▶
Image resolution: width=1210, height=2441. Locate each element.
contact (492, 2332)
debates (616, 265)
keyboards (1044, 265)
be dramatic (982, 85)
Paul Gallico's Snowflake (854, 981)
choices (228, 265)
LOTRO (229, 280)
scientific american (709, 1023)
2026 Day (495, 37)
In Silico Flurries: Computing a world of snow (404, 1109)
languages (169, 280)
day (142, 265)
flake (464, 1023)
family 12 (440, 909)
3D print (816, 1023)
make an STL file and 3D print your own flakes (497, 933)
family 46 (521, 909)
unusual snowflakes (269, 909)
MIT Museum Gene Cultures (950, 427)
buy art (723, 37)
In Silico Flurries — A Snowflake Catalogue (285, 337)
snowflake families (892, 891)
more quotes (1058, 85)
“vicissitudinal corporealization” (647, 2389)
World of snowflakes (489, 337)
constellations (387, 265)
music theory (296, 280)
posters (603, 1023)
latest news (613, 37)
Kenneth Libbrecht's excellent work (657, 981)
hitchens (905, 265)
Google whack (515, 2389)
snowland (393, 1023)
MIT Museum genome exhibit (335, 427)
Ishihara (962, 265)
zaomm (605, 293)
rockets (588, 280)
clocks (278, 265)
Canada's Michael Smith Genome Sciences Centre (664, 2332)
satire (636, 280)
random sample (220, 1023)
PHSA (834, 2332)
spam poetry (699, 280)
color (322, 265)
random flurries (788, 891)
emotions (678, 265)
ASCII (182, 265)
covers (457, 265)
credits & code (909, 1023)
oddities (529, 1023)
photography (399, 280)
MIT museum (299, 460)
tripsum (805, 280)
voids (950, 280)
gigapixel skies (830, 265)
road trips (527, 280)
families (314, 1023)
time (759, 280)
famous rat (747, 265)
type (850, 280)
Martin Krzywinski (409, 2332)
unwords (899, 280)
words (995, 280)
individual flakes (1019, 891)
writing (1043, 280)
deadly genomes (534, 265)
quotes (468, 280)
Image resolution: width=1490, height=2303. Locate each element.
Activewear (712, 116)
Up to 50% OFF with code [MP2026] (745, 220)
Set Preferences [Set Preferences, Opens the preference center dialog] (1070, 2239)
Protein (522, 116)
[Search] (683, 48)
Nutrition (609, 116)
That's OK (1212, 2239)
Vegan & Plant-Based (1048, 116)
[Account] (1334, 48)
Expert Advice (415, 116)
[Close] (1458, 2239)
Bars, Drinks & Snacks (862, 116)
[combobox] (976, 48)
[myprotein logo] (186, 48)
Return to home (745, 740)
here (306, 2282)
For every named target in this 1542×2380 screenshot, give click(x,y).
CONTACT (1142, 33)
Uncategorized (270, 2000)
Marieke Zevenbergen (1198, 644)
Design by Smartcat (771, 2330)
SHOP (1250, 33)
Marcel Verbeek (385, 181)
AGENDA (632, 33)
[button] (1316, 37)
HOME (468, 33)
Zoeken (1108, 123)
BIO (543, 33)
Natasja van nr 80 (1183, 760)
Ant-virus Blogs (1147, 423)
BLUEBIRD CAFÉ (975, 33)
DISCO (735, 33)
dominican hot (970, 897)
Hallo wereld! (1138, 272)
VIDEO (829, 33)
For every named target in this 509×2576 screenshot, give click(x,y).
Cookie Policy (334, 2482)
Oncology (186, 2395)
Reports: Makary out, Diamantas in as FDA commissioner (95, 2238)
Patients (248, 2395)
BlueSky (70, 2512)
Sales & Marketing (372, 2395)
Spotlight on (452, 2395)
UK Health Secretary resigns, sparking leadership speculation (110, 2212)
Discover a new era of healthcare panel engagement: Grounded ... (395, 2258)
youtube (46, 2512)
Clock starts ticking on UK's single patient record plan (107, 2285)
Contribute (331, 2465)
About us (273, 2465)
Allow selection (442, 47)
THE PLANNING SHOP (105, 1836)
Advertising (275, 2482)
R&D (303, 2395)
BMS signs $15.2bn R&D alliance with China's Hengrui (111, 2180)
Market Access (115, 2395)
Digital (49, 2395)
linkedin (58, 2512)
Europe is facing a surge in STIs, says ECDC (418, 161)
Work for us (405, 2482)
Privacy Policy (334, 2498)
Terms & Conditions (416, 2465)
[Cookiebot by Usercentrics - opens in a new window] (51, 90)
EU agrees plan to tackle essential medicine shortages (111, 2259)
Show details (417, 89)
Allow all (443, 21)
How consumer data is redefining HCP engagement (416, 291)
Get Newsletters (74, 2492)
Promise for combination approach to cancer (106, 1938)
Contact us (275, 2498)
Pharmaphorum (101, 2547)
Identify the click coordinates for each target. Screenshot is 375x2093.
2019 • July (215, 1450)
◀
DIRECTIONS FOR THIS TASK » Retrieve every line above holding the word "resolution".

EXERCISE SOLUTION »
Image resolution: width=1210, height=2441. Locate each element.
Image resolution: width=1490, height=2303. Locate each element.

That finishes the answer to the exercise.